If all sport is balanced between results and romance, the pragmatists and the purists, then the dial has been nudged a degree or two towards the latter’s favour. For while a given club’s fans might endure their own team’s dull style of play, the rest of us are under no such obligation. So if an ambitious club is seeking to draw a significant neutral following, particularly in the ever-expanding foreign market, it is simply not enough to win. They have to win in style. This is why it was so critical for Manchester City, in trying to become a “global brand”, to adopt a bold and attractive way of playing. And in seeking to throw off the suffocating weight of history, Liverpool have done the same.
OK, they’ve also won titles – Manchester City, the Premier League, and Liverpool, the Champions League last year and almost certainly the Premier League this year.
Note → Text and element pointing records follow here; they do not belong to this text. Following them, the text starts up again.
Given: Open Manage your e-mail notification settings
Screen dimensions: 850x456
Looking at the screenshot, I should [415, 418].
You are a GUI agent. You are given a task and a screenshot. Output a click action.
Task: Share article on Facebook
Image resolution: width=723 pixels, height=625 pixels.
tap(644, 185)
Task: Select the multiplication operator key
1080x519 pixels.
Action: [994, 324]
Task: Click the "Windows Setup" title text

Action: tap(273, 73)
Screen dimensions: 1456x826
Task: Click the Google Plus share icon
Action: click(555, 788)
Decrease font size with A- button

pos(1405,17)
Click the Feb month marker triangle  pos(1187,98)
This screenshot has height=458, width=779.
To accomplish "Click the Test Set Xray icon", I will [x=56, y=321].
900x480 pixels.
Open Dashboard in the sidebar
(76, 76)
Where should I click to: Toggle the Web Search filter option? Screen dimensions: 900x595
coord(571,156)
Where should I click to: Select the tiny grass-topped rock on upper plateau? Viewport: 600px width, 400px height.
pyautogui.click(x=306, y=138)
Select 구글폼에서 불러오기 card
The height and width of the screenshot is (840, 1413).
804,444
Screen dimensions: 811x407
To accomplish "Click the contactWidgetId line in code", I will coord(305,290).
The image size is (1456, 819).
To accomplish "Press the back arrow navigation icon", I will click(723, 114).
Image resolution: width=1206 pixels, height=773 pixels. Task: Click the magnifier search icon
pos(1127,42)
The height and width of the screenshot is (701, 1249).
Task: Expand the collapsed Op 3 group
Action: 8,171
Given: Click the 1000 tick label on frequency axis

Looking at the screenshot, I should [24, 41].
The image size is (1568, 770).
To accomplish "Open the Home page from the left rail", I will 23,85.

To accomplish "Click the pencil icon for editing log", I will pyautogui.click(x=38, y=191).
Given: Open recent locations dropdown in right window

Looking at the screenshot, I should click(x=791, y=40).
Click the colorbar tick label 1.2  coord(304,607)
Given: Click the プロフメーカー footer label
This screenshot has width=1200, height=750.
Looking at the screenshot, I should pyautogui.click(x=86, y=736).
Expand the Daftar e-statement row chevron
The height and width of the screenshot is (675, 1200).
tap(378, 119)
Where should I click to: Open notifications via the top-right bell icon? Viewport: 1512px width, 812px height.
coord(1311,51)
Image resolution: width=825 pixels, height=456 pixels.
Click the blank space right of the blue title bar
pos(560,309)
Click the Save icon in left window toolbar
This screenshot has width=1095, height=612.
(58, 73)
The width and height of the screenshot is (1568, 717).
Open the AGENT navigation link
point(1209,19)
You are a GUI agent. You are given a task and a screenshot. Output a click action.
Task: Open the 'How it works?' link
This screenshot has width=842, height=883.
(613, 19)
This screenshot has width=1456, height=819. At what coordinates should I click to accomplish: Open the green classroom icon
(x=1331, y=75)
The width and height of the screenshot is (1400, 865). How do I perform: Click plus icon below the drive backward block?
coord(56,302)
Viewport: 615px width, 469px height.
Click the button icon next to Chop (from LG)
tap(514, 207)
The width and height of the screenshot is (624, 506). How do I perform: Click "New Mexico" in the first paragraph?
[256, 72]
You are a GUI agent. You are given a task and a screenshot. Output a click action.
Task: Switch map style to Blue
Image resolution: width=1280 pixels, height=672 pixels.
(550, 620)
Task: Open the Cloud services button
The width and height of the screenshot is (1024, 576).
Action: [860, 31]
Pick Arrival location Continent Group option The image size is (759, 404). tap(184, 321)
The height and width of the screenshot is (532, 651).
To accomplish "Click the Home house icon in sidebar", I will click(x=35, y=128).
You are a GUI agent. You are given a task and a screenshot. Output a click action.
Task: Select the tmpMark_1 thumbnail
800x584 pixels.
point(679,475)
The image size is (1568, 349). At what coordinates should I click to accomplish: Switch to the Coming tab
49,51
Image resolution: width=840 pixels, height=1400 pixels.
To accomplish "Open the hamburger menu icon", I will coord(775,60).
If they had achieved the same success by scoring much less, with defensive, counterattacking performances, in which they narrowly got over the line, they would still be in the record books, but not nearly so firmly lodged in our imaginations.
The paradox is that while technology has brought about a blizzard of ever more detailed statistics, its significance is rendered academic by the power of actual sporting experiences. Nowhere is this more apparent than in cricket, a sport that positively fetishises stats.
By way of illustration, Ben Stokes has a Test batting average of 36.94 and a bowling average of 32.94. They are good figures, any international all-rounder would be proud of them, but they are not exactly exceptional. However, that’s the only word to describe Stokes the player. Anyone who has watched him over the past year knows that, regardless of his averages. Young kids will view his exploits on YouTube, or perhaps in 3D holograms in the future, long after their numerical breakdown disappears into the dusty annals. And it’s hard to believe players are unaware of this wholesale capture of their abilities.
Last week it was reported Spurs players had voiced their frustration with José Mourinho’s training methods. Mourinho is the ultimate results-based coach. If he ever receives criticism, he reminds his audience of all the titles his teams have won. His are unquestionably remarkable achievements and yet his players are apparently complaining about the focus on long balls, flick-ons and throw-ins, which they are said to have described as “lower-league” sessions. It’s likely they wouldn’t be making mutinous noises if the new tactics were paying dividends.
But there is also an awareness that such crude tactics are losing their place in the modern game. It’s not that they’re necessarily ineffective – though Mourinho has enjoyed increasingly limited success with them in recent years – so much as that they’re unattractive. Players who have grown up being able to watch Lionel Messi and Cristiano Ronaldo each week cannot fail to be acutely conscious of the aesthetics of football. They may all want to win medals but they also want to win the admiration of their fellow professionals, to say nothing of the fans.
It’s possible the highly technical advance of Jürgen Klopp’s Liverpool and Pep Guardiola’s Manchester City and, to some extent, Mauricio Pochettino’s Spurs turns out to be merely part of a cycle that will lead sooner or later back to a more fundamentalist approach.
In which case, English football will take a step backwards in time. Because history will continue to be written, but in the digital age it’s also there to be watched, and on the whole people like to be thrilled and inspired by what they see.